Our study reports the acute toxicity of asoxime, obidoxime, K027, K048, and K075 using the intramuscular route of exposure in Wistar rats. The results showed that asoxime and K027 via im route had the least toxicity (626.38 mg/kg and 664.40 mg/kg, respectively) of all oximes. The rapid absorption of the drug via the muscles helps in the easy entry of the drug into the circulation which can thereby show the immediate effect. Also, oxime and K027 showed 3, 4 or 8 times less acute toxicity in comparison to K048, obidoxime and K075, respectively. Their values were also higher if compared with those previously obtained for obidoxime (211 mg.kg−1), pralidoxime (377.5 mg.kg−1) or K075 (49 mg.kg−1)40. Moreover, different exposure routes can have a different bioavailability of a drug which results in variable toxic effect within the same species. The large difference between the toxicity of each oxime via ip and im route underlays to the structural difference38. Then, the general toxicity of alkenes, alkynes and -cyclo compounds are greater than alkanes group41. Accordingly, the presence of more alkyl and quaternary nitrogen group contributes to the higher toxicity by obidoxime and K075, respectively42. This fact is in very good agreement with their acute toxicity data. It is known that oximes act also as acetylcholinesterase inhibitors. Some of them act as weak inhibitors (pralidoxime, K074, K075), some of them act as strong inhibitors (asoxime, obidoxime, K027, K048)27,40. By testing the therapeutic efficacy, all of K-oximes showed better antidotal activity than HI-6 at doses of 5% or 25% of their LD5043. Unfortunately, the higher acute toxicity of these oximes is a limiting factor for their usage. The first side effects without dead were noticed in rats 24 hrs after K027, HI-6 and obidoxime administration at a dose of 50% LD5044. For each investigative oxime, acute toxicities should be observed at dosages that exceeded pharmacologic efficacy by at least an order of magnitude45. Thanks to their LD50 and herewith obtained data, we can suggest that their acute toxicity is probably not caused by anticholinesterase activity, only.

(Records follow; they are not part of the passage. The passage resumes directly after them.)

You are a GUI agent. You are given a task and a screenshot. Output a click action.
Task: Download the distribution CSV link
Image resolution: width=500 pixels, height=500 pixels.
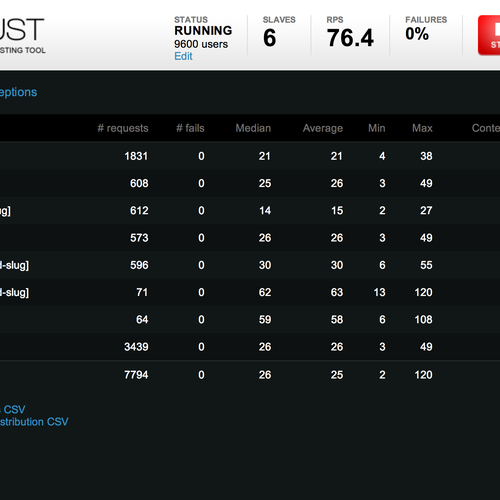[34, 422]
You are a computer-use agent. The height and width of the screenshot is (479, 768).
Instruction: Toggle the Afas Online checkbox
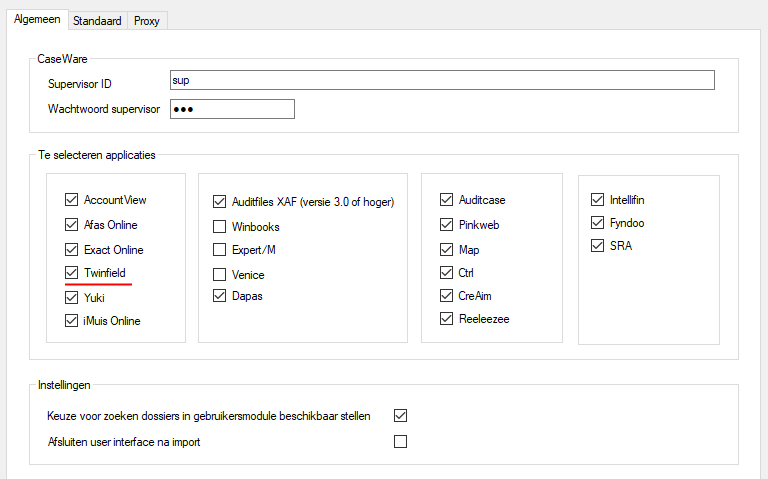[72, 224]
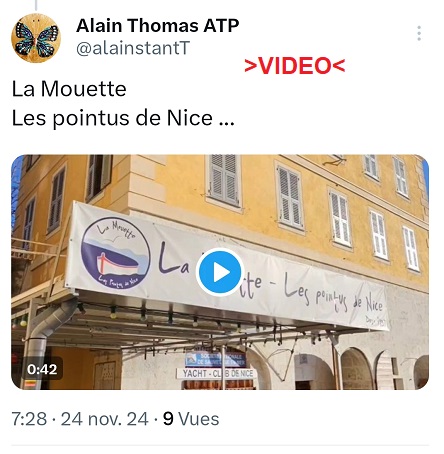The height and width of the screenshot is (454, 444).
Task: Click the large "La" lettering on banner
Action: coord(174,258)
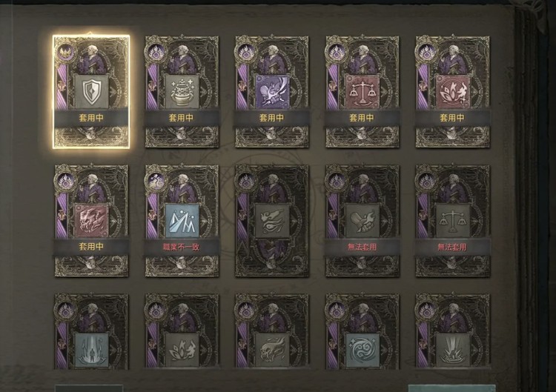
Task: Pick the gray scales card marked 無法套用
Action: (x=452, y=221)
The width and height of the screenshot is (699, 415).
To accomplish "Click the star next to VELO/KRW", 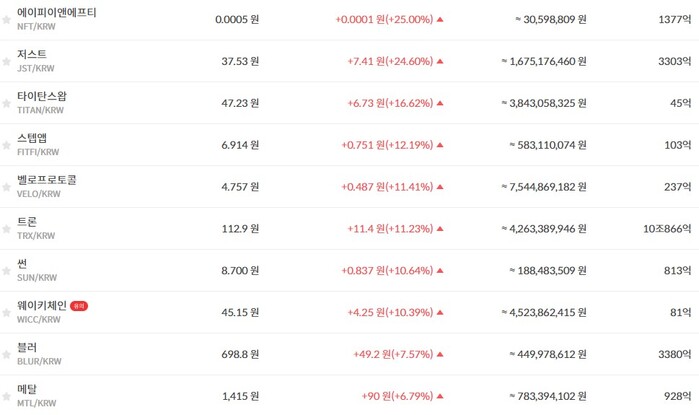I will click(x=6, y=187).
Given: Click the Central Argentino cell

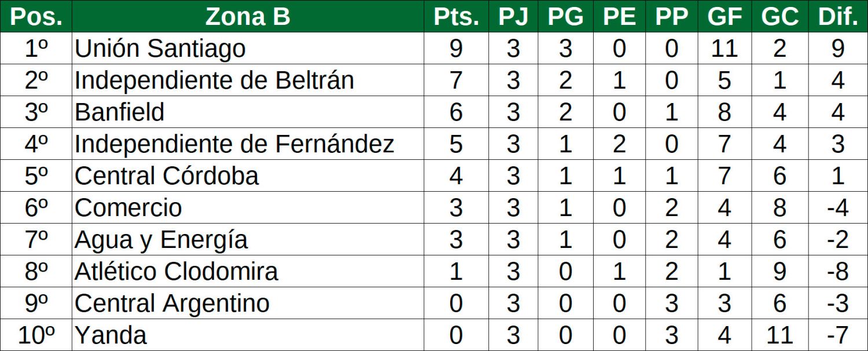Looking at the screenshot, I should click(x=172, y=304).
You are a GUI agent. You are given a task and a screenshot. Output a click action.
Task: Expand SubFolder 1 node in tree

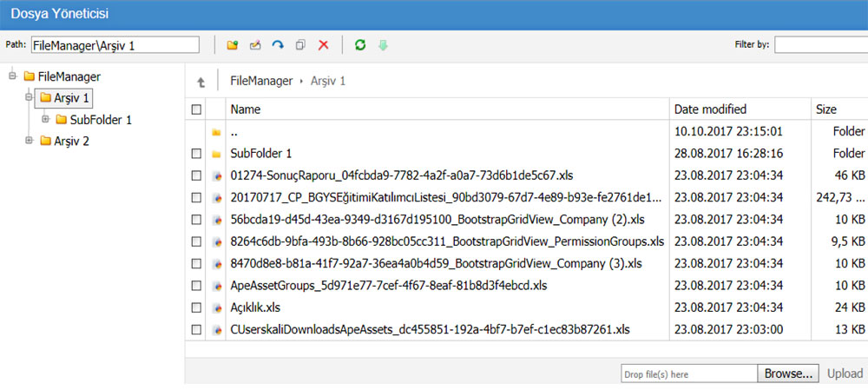click(46, 120)
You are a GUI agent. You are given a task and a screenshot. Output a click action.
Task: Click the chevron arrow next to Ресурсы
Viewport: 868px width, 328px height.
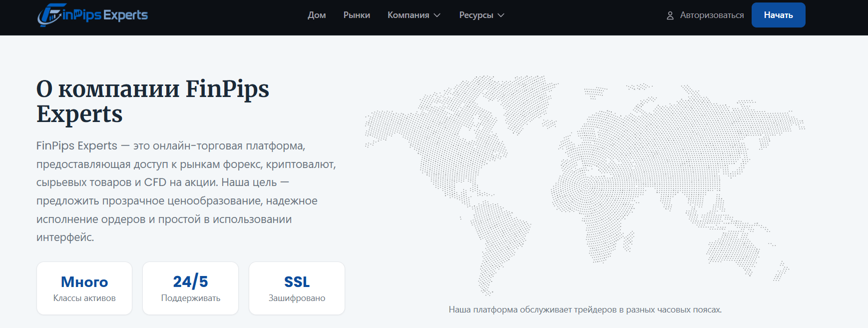point(501,16)
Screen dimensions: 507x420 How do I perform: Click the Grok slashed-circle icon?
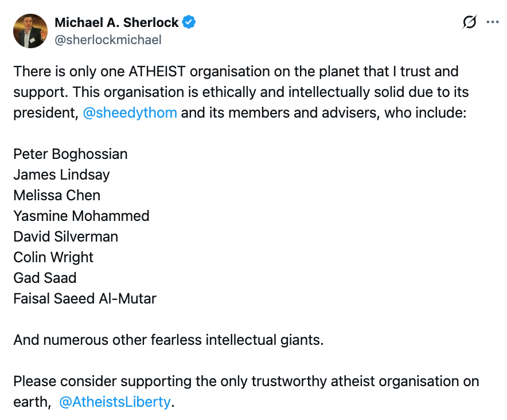coord(469,22)
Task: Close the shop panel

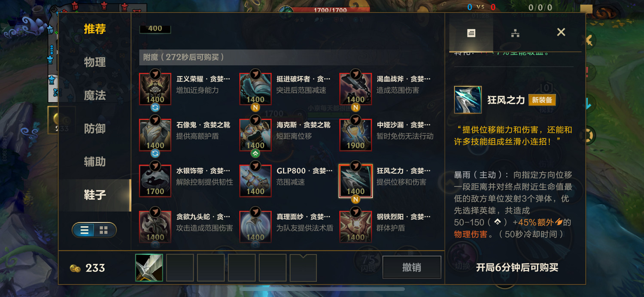Action: (x=561, y=32)
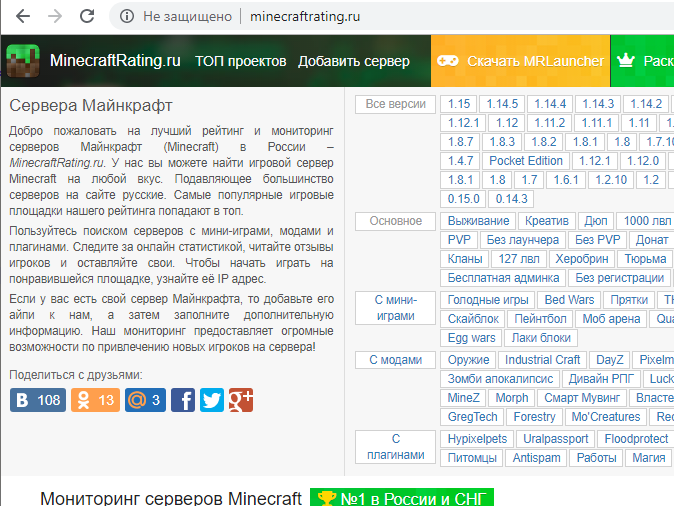Open ТОП проектов menu item
This screenshot has width=674, height=506.
240,61
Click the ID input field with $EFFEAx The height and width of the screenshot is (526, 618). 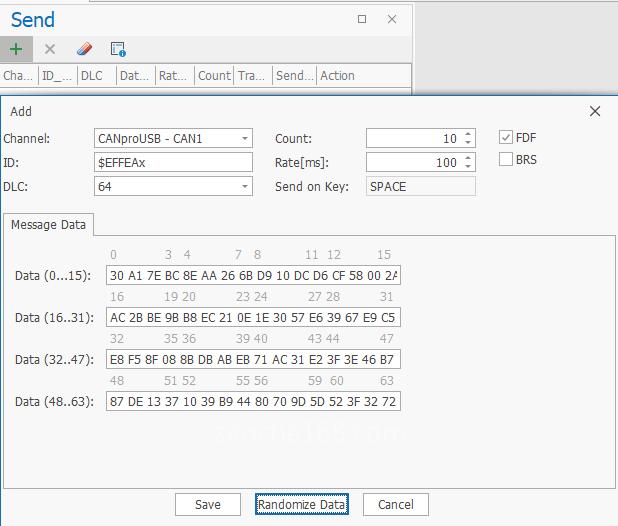(x=173, y=162)
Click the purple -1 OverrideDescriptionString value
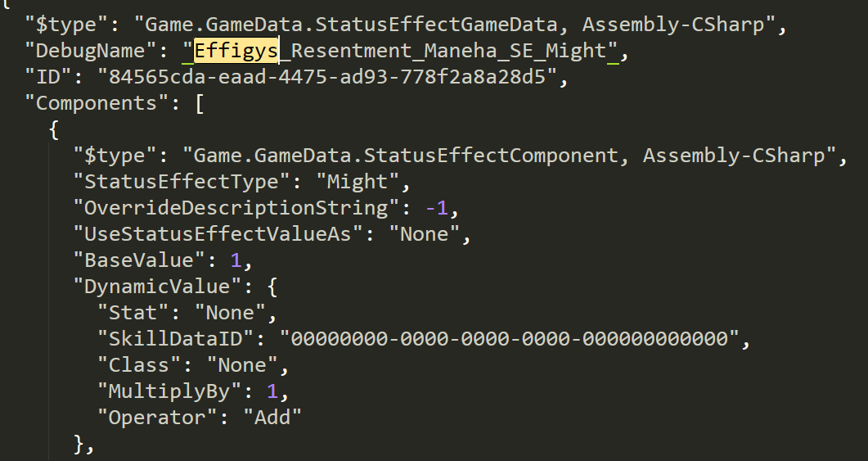The image size is (868, 461). [x=436, y=208]
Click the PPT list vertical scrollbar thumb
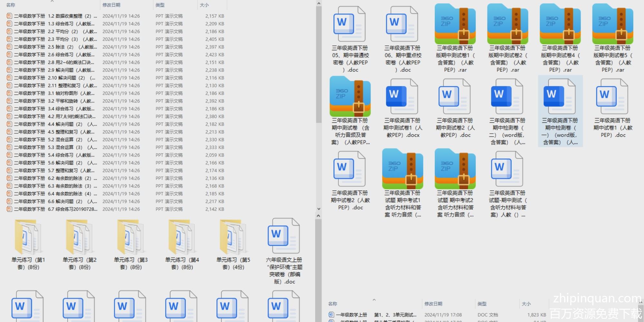This screenshot has height=322, width=644. pyautogui.click(x=318, y=64)
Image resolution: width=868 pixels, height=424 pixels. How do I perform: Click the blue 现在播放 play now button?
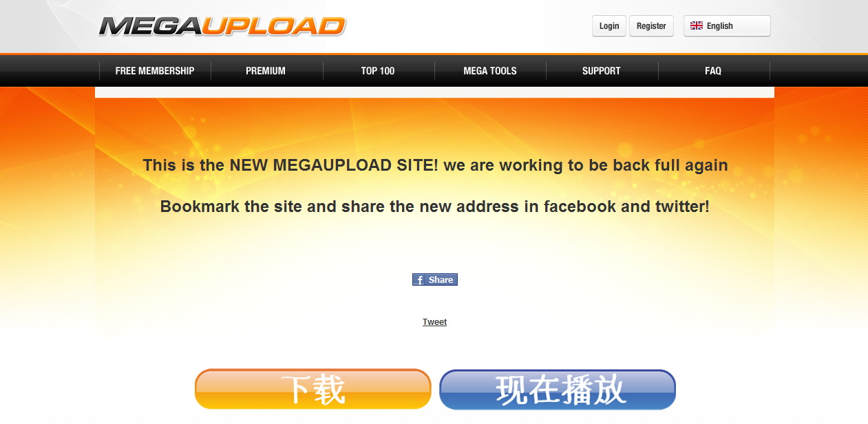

Namely, different types of drugs cause muscle toxicity including statins, neuromuscular blocking agents, beta-adrenergic receptor agonists, anticonvulsants and morphine45,46,47,48. Furthermore, the incidence of skeletal muscle toxicity is increasingly more prevalent in the preclinical evaluation of new drugs45,49,50,51. There is not enough information available to assess the relationship between different oximes use and muscular damage. The pathogenesis of oxime-induced muscle toxicity is probably complex, for example, high doses of examinated oximes cause skeletal muscle injury. Moreover, exposure of muscle fibres to a dose of different oximes, higher than theirs 0.5 LD50, probably induced active muscle degeneration and inflammation occurs within the first few days after injury52.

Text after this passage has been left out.